BEGIN EXERCISE INPUT

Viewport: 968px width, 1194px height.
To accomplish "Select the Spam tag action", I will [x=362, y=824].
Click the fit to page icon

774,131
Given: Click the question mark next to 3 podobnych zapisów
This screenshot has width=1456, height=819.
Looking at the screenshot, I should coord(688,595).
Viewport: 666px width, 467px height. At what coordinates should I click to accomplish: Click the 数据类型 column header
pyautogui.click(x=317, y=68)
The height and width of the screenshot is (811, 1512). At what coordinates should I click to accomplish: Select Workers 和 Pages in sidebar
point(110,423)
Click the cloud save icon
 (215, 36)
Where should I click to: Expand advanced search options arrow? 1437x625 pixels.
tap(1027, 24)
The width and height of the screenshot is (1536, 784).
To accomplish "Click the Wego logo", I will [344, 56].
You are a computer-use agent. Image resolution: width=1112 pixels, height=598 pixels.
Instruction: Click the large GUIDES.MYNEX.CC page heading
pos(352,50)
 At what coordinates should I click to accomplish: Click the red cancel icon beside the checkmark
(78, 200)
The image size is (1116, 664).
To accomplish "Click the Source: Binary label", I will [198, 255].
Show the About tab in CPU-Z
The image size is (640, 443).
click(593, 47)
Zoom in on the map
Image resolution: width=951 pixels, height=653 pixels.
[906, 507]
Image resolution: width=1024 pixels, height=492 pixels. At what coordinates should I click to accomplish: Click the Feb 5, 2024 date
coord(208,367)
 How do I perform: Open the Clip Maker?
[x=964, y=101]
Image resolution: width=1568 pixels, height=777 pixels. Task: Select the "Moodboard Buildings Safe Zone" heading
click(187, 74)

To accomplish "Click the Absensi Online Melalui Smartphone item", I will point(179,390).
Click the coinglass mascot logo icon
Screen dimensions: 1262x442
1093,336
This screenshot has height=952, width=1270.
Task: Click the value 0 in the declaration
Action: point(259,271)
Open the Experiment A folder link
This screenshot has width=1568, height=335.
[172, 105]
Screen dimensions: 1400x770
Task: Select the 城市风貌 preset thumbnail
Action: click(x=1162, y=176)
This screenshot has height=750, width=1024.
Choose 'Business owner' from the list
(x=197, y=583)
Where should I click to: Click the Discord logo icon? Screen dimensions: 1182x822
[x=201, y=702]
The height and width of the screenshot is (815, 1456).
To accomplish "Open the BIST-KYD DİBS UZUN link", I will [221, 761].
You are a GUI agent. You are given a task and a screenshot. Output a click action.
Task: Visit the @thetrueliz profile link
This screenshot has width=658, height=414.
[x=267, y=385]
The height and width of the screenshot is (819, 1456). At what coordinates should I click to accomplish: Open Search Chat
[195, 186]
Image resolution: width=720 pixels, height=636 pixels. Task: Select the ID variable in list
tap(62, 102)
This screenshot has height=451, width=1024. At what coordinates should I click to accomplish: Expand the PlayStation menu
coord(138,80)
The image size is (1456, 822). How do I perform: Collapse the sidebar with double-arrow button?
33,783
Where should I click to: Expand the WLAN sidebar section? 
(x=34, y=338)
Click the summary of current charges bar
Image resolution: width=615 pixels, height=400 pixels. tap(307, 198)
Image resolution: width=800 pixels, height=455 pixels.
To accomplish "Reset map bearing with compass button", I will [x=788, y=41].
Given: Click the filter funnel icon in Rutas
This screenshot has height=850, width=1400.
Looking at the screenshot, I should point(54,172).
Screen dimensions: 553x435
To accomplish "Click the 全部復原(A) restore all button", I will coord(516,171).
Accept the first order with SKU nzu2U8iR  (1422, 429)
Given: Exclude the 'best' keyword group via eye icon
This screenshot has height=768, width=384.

END EXERCISE INPUT

§ **TASK**
Find how many lines in the material above hold the word "agent", then reply with only that figure.

§ **RESULT**
2